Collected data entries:
[Start of Attachment]

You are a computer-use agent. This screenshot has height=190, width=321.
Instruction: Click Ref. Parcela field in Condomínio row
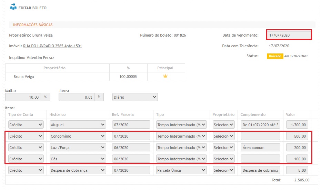[131, 136]
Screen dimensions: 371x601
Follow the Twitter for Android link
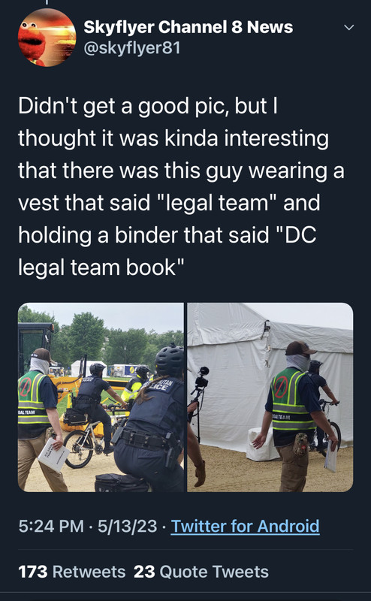(x=245, y=526)
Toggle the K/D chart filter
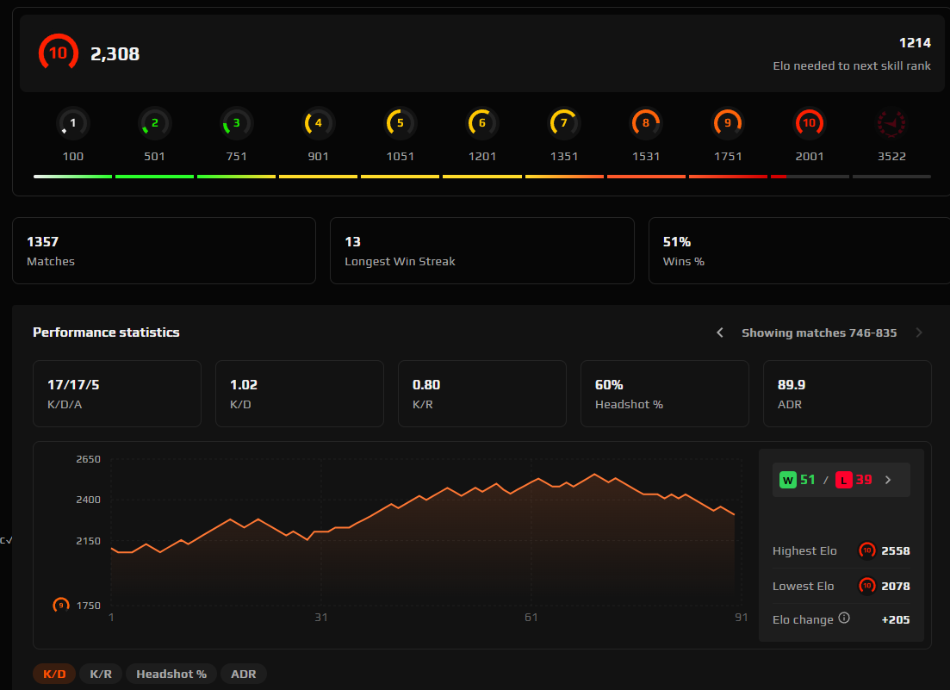 (x=53, y=674)
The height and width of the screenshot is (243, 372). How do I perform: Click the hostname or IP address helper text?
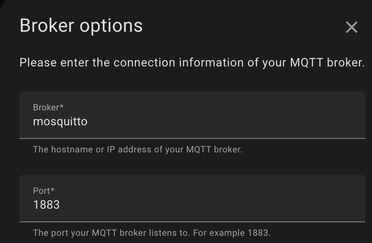[x=137, y=149]
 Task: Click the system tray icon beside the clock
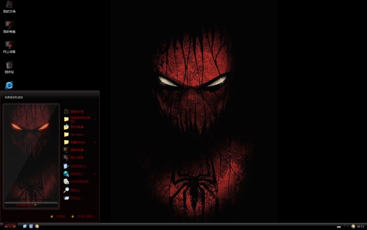352,226
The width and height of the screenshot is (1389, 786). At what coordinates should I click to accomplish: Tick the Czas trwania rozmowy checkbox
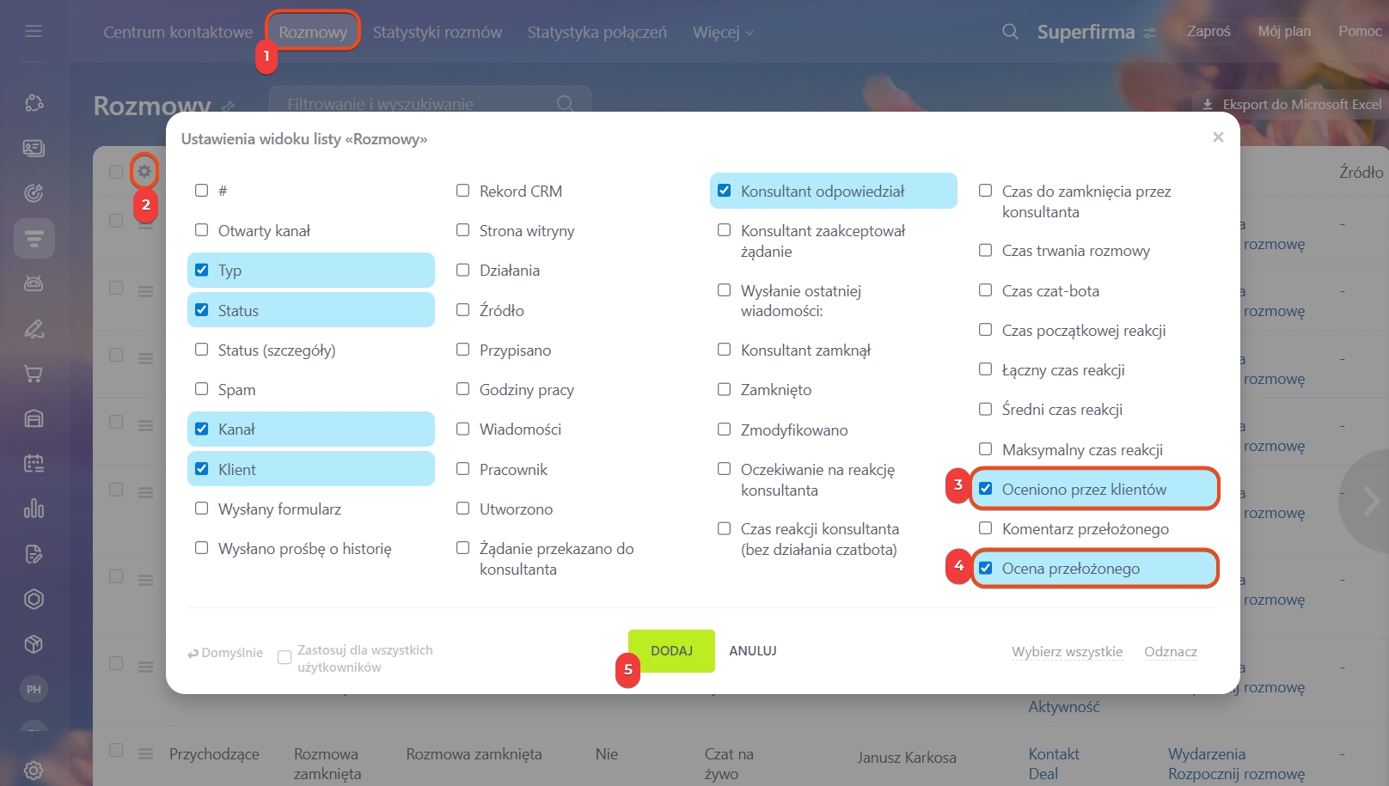click(x=986, y=250)
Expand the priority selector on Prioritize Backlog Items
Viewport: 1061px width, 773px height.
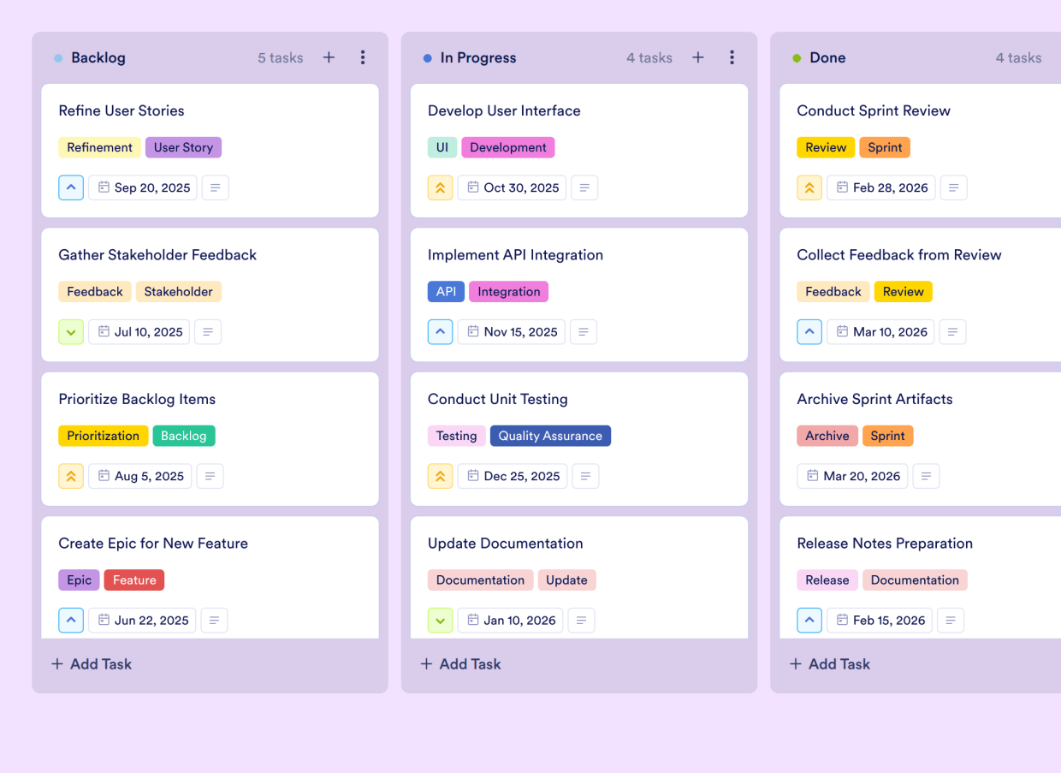tap(71, 476)
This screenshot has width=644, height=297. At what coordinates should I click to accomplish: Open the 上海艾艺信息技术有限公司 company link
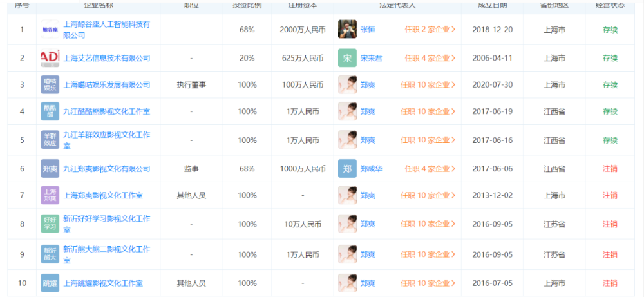coord(106,58)
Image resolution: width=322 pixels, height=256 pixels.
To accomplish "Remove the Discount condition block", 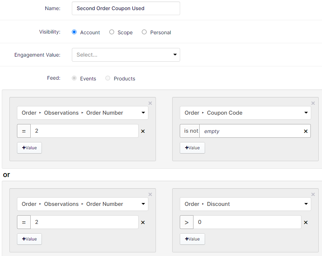I will [313, 194].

[End of Attachment]

Starting at the line above that holds "Task: Click the", repeat every line exactly down to and including the line that holds "Expand the priority", then stop. Do not carry over any pictures.

- [Task response]:
 Task: Click the system tray icon beside the clock
352,226
The width and height of the screenshot is (1389, 786). At what coordinates should I click to accomplish: Tick the Czas trwania rozmowy checkbox
click(x=986, y=250)
Expand the priority selector on Prioritize Backlog Items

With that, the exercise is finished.